__TASK STATEMENT__.
An exact copy of the entries below is the expected answer.

[Saved data entries]
⁂

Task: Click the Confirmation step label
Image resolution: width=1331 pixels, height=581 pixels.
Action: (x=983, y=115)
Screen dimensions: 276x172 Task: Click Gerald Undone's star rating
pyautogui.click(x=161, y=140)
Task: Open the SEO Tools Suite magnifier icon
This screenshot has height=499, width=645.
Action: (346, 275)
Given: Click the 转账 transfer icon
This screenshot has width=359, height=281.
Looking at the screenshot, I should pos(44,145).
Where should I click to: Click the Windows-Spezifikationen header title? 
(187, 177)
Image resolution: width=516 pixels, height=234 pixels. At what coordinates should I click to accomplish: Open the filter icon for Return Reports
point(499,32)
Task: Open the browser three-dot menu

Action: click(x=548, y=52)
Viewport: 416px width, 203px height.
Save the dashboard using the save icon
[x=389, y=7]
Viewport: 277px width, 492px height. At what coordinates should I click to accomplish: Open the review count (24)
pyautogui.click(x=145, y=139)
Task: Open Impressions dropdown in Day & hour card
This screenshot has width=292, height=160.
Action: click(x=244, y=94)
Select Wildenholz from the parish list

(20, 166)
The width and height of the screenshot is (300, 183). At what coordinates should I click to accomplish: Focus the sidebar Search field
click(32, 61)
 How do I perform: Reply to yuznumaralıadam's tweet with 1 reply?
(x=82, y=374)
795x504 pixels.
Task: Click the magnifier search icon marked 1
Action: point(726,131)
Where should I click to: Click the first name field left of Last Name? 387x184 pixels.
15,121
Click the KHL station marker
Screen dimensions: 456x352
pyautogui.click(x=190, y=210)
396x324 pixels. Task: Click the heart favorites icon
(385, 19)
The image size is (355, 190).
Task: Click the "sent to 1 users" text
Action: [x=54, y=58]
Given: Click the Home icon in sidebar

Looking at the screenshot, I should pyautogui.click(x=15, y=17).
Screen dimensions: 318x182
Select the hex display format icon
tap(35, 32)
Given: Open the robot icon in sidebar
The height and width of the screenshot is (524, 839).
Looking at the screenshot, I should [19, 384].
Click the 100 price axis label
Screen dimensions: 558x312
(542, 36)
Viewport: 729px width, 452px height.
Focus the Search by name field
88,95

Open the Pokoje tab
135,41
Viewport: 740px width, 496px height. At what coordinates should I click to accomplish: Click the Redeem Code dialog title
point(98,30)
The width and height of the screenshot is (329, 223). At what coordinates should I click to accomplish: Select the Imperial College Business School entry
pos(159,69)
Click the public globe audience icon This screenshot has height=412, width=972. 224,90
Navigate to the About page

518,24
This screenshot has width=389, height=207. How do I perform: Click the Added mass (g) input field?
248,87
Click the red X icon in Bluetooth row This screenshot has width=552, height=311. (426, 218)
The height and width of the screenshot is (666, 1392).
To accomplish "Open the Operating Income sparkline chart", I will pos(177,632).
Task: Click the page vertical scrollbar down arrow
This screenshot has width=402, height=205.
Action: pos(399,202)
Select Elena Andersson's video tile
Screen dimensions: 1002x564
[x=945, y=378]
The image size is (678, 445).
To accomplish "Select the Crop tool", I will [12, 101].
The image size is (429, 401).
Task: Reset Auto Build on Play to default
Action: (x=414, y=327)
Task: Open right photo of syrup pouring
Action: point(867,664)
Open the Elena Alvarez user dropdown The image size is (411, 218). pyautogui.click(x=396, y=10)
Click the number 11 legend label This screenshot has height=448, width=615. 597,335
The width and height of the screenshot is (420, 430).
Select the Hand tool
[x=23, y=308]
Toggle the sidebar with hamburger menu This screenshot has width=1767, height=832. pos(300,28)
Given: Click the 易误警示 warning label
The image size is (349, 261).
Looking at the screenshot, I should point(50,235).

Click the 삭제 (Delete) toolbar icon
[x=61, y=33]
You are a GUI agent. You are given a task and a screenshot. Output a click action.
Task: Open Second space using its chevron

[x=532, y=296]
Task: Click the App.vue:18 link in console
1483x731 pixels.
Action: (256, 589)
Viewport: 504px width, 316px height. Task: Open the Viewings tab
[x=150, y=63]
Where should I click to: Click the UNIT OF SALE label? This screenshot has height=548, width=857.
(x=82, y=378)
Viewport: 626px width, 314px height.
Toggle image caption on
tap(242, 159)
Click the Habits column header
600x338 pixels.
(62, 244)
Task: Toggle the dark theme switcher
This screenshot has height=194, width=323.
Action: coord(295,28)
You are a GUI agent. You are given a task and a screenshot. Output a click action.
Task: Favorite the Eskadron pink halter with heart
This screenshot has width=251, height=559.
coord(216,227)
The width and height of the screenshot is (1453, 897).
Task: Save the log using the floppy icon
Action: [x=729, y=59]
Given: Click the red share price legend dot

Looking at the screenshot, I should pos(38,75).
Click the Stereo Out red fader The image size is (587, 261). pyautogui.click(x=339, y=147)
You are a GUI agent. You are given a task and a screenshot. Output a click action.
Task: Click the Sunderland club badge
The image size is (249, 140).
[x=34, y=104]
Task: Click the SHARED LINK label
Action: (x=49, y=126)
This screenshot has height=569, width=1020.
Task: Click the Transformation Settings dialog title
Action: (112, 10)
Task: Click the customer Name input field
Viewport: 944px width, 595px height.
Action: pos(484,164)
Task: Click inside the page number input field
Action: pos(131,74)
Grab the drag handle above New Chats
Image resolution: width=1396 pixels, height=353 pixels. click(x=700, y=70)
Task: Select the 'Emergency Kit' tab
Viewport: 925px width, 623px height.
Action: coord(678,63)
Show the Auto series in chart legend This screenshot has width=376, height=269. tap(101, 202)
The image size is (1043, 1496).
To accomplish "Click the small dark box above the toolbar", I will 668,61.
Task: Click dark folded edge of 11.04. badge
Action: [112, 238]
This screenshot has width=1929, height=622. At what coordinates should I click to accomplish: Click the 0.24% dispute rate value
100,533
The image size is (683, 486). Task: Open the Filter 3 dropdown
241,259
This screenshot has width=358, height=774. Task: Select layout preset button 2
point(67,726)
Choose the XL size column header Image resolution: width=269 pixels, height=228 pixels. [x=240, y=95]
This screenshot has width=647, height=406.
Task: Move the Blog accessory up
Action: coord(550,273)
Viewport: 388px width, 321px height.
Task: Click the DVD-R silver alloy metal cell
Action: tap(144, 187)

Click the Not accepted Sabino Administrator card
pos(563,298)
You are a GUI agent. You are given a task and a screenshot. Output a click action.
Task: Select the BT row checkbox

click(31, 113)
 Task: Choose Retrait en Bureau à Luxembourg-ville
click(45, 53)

⁂

__ANSWER FOR THE TASK__.
Task: Click the Confirmation step label
Image resolution: width=1331 pixels, height=581 pixels.
Action: (x=983, y=115)
Screen dimensions: 276x172 Task: Click Gerald Undone's star rating
pyautogui.click(x=161, y=140)
Task: Open the SEO Tools Suite magnifier icon
This screenshot has height=499, width=645.
Action: (346, 275)
Given: Click the 转账 transfer icon
This screenshot has width=359, height=281.
Looking at the screenshot, I should pos(44,145).
Where should I click to: Click the Windows-Spezifikationen header title? 
(187, 177)
Image resolution: width=516 pixels, height=234 pixels. At what coordinates should I click to accomplish: Open the filter icon for Return Reports
point(499,32)
Task: Open the browser three-dot menu

Action: click(x=548, y=52)
Viewport: 416px width, 203px height.
Save the dashboard using the save icon
[x=389, y=7]
Viewport: 277px width, 492px height. At what coordinates should I click to accomplish: Open the review count (24)
pyautogui.click(x=145, y=139)
Task: Open Impressions dropdown in Day & hour card
This screenshot has width=292, height=160.
Action: click(x=244, y=94)
Select Wildenholz from the parish list

(20, 166)
The width and height of the screenshot is (300, 183). At what coordinates should I click to accomplish: Focus the sidebar Search field
click(32, 61)
 How do I perform: Reply to yuznumaralıadam's tweet with 1 reply?
(x=82, y=374)
795x504 pixels.
Task: Click the magnifier search icon marked 1
Action: point(726,131)
Where should I click to: Click the first name field left of Last Name? 387x184 pixels.
15,121
Click the KHL station marker
Screen dimensions: 456x352
pyautogui.click(x=190, y=210)
396x324 pixels. Task: Click the heart favorites icon
(385, 19)
The image size is (355, 190).
Task: Click the "sent to 1 users" text
Action: [x=54, y=58]
Given: Click the Home icon in sidebar

Looking at the screenshot, I should pyautogui.click(x=15, y=17).
Screen dimensions: 318x182
Select the hex display format icon
tap(35, 32)
Given: Open the robot icon in sidebar
The height and width of the screenshot is (524, 839).
Looking at the screenshot, I should [19, 384].
Click the 100 price axis label
Screen dimensions: 558x312
(542, 36)
Viewport: 729px width, 452px height.
Focus the Search by name field
88,95

Open the Pokoje tab
135,41
Viewport: 740px width, 496px height. At what coordinates should I click to accomplish: Click the Redeem Code dialog title
point(98,30)
The width and height of the screenshot is (329, 223). At what coordinates should I click to accomplish: Select the Imperial College Business School entry
pos(159,69)
Click the public globe audience icon This screenshot has height=412, width=972. 224,90
Navigate to the About page

518,24
This screenshot has width=389, height=207. How do I perform: Click the Added mass (g) input field?
248,87
Click the red X icon in Bluetooth row This screenshot has width=552, height=311. (426, 218)
The height and width of the screenshot is (666, 1392).
To accomplish "Open the Operating Income sparkline chart", I will pos(177,632).
Task: Click the page vertical scrollbar down arrow
This screenshot has width=402, height=205.
Action: pos(399,202)
Select Elena Andersson's video tile
Screen dimensions: 1002x564
[x=945, y=378]
The image size is (678, 445).
To accomplish "Select the Crop tool", I will [12, 101].
The image size is (429, 401).
Task: Reset Auto Build on Play to default
Action: (x=414, y=327)
Task: Open right photo of syrup pouring
Action: point(867,664)
Open the Elena Alvarez user dropdown The image size is (411, 218). pyautogui.click(x=396, y=10)
Click the number 11 legend label This screenshot has height=448, width=615. 597,335
The width and height of the screenshot is (420, 430).
Select the Hand tool
[x=23, y=308]
Toggle the sidebar with hamburger menu This screenshot has width=1767, height=832. pos(300,28)
Given: Click the 易误警示 warning label
The image size is (349, 261).
Looking at the screenshot, I should point(50,235).

Click the 삭제 (Delete) toolbar icon
[x=61, y=33]
You are a GUI agent. You are given a task and a screenshot. Output a click action.
Task: Open Second space using its chevron

[x=532, y=296]
Task: Click the App.vue:18 link in console
1483x731 pixels.
Action: (256, 589)
Viewport: 504px width, 316px height. Task: Open the Viewings tab
[x=150, y=63]
Where should I click to: Click the UNIT OF SALE label? This screenshot has height=548, width=857.
(x=82, y=378)
Viewport: 626px width, 314px height.
Toggle image caption on
tap(242, 159)
Click the Habits column header
600x338 pixels.
(62, 244)
Task: Toggle the dark theme switcher
This screenshot has height=194, width=323.
Action: coord(295,28)
You are a GUI agent. You are given a task and a screenshot. Output a click action.
Task: Favorite the Eskadron pink halter with heart
This screenshot has width=251, height=559.
coord(216,227)
The width and height of the screenshot is (1453, 897).
Task: Save the log using the floppy icon
Action: [x=729, y=59]
Given: Click the red share price legend dot

Looking at the screenshot, I should pos(38,75).
Click the Stereo Out red fader The image size is (587, 261). pyautogui.click(x=339, y=147)
You are a GUI agent. You are given a task and a screenshot. Output a click action.
Task: Click the Sunderland club badge
The image size is (249, 140).
[x=34, y=104]
Task: Click the SHARED LINK label
Action: (x=49, y=126)
This screenshot has height=569, width=1020.
Task: Click the Transformation Settings dialog title
Action: (112, 10)
Task: Click the customer Name input field
Viewport: 944px width, 595px height.
Action: pos(484,164)
Task: Click inside the page number input field
Action: pos(131,74)
Grab the drag handle above New Chats
Image resolution: width=1396 pixels, height=353 pixels. click(x=700, y=70)
Task: Select the 'Emergency Kit' tab
Viewport: 925px width, 623px height.
Action: coord(678,63)
Show the Auto series in chart legend This screenshot has width=376, height=269. tap(101, 202)
The image size is (1043, 1496).
To accomplish "Click the small dark box above the toolbar", I will 668,61.
Task: Click dark folded edge of 11.04. badge
Action: [112, 238]
This screenshot has width=1929, height=622. At what coordinates should I click to accomplish: Click the 0.24% dispute rate value
100,533
The image size is (683, 486). Task: Open the Filter 3 dropdown
241,259
This screenshot has width=358, height=774. Task: Select layout preset button 2
point(67,726)
Choose the XL size column header Image resolution: width=269 pixels, height=228 pixels. [x=240, y=95]
This screenshot has width=647, height=406.
Task: Move the Blog accessory up
Action: coord(550,273)
Viewport: 388px width, 321px height.
Task: Click the DVD-R silver alloy metal cell
Action: tap(144, 187)

Click the Not accepted Sabino Administrator card
pos(563,298)
You are a GUI agent. You are given a task and a screenshot. Output a click action.
Task: Select the BT row checkbox

click(31, 113)
 Task: Choose Retrait en Bureau à Luxembourg-ville
click(45, 53)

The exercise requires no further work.